Over the past few year, swathes of Edinburgh have been turned into 20mph zones. These speed limit cuts, rolled out in stages, have enthusiastic political support but residents raise concerns about this “catch-all” solution to the various problems created by heavy traffic.
As the programme to impose new limits in the capital nears completion, other Scottish cities are preparing to make their own changes.
Before they do, they should pay heed to the serious concerns of many Edinburgh residents.
Reports that motorists simply ignore 20mph signs and drive at whatever speed they choose are commonplace. And it appears clear that police are unable to keep on top of the number of drivers who freely break the limit in Edinburgh.
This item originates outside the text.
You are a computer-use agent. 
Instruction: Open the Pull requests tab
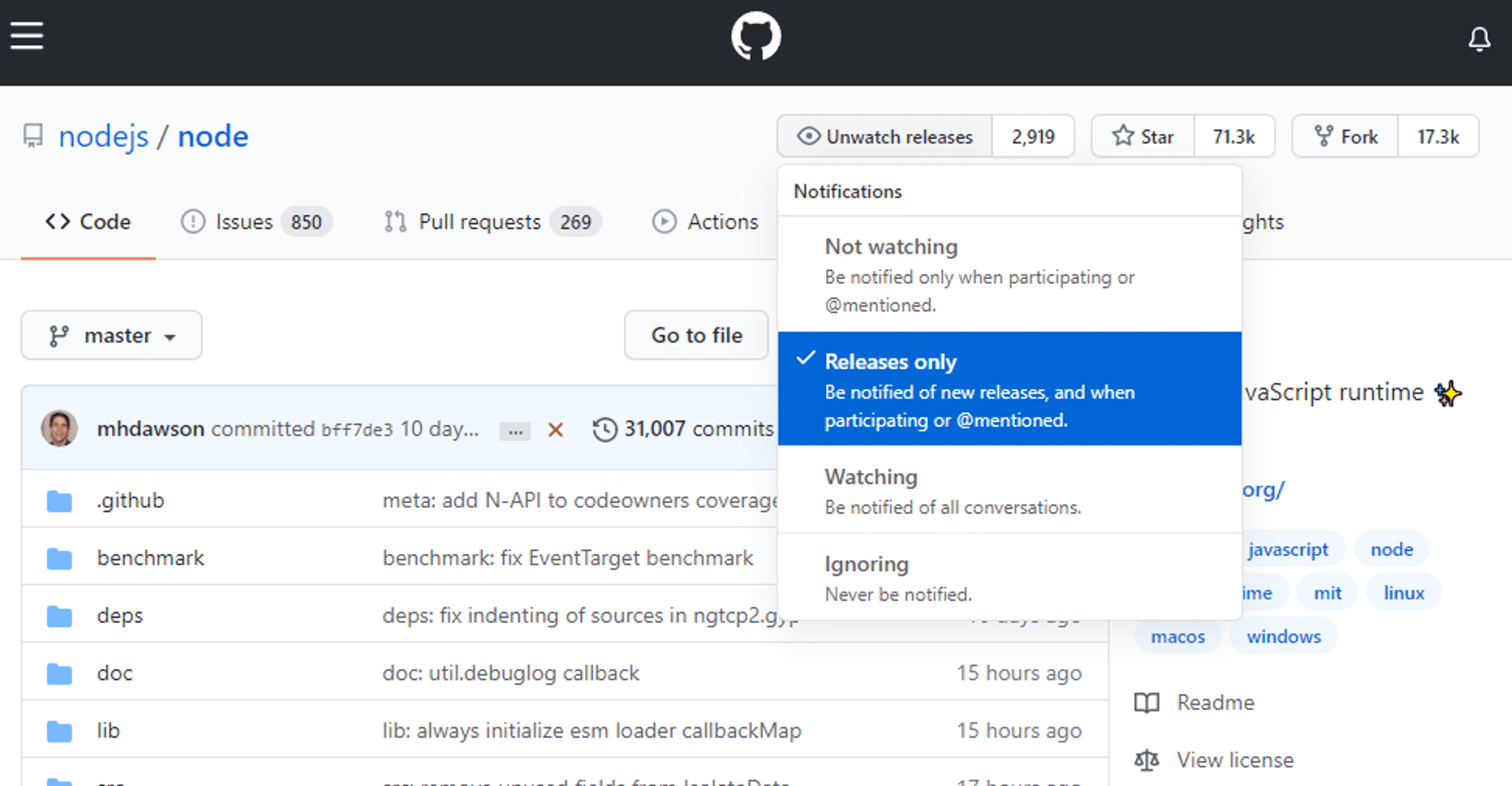pyautogui.click(x=480, y=221)
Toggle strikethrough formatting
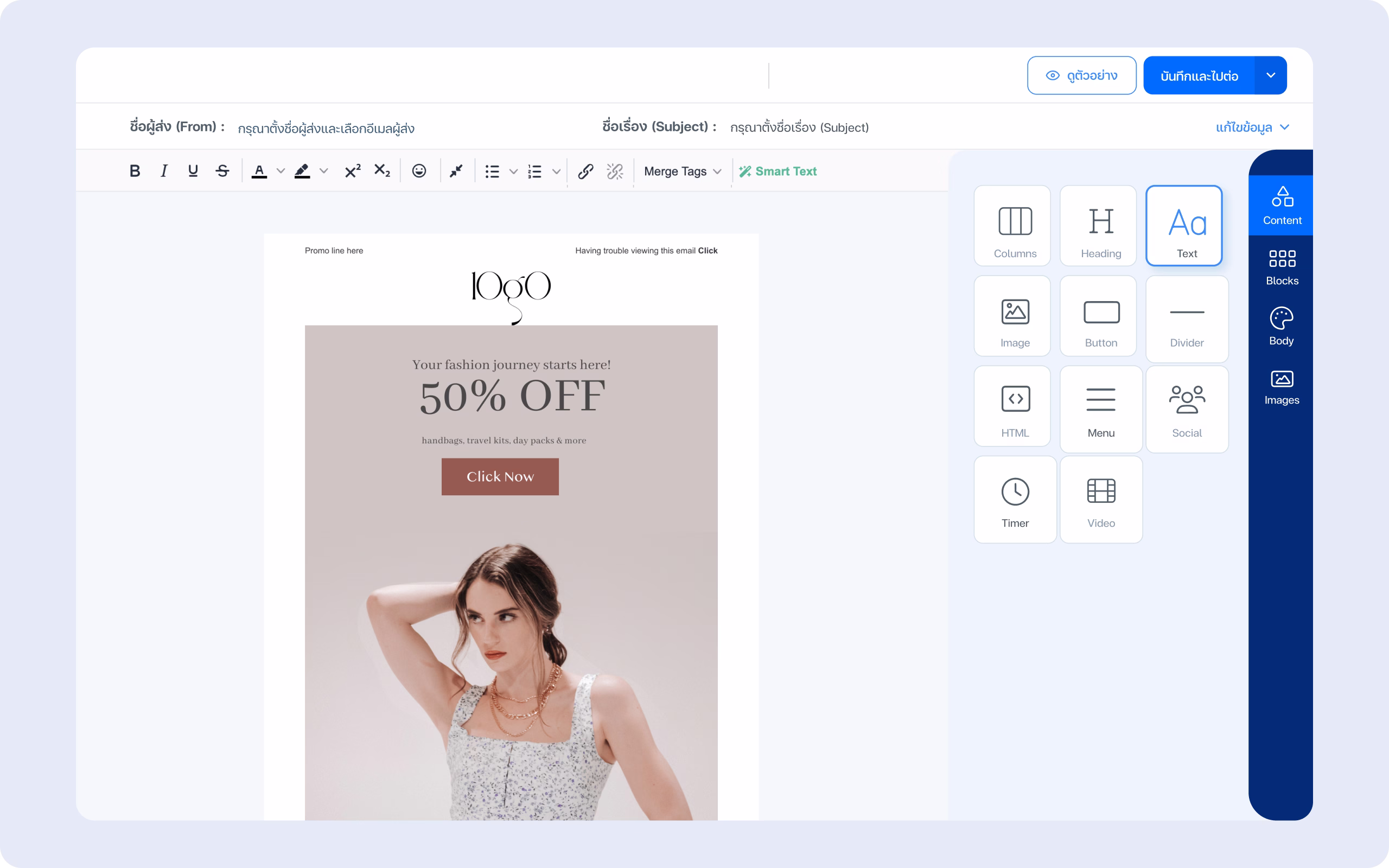The height and width of the screenshot is (868, 1389). tap(222, 171)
It was always inevitable that the creation of new limits would increase the number of drivers guilty of speeding. This, in itself, is no bad thing. But what good are new speed limits if they are impossible to enforce?
It is not just residents who have concerns about the new limits; motorists, too, highlight legitimate problems.
Take, for example, roads that are especially busy during rush hours but are otherwise quiet. Yes, at busy times strict speed limits might help ease congestion and ensure that traffic keeps moving, albeit slowly. But should these limits necessarily apply at quieter times? What purpose is there, for example, in forcing a delivery driver to keep under 20mph on a quiet road in the middle of the night?
Before this new speed limit is widely adopted by other cities and councils the Scottish Government must assess fully both the benefits it provides and the drawbacks it creates.
It may be that the best solution is for new limits to apply on some roads only at certain times. It may be that the lower limit is simply not necessary on some peripheral roads.
While examining the experience in Edinburgh, politicians must also factor in the costs – in terms of new signage and policing.
We believe strongly that speed limits are important and that those who break them should face serious penalties. But we are far from convinced that the introduction of new limits for no good reason is a sensible step.
Only when we fully understand how the introduction of 20mph zones in Edinburgh has impacted on the capital should we consider their blanket use elsewhere. Until then, politicians should proceed with caution.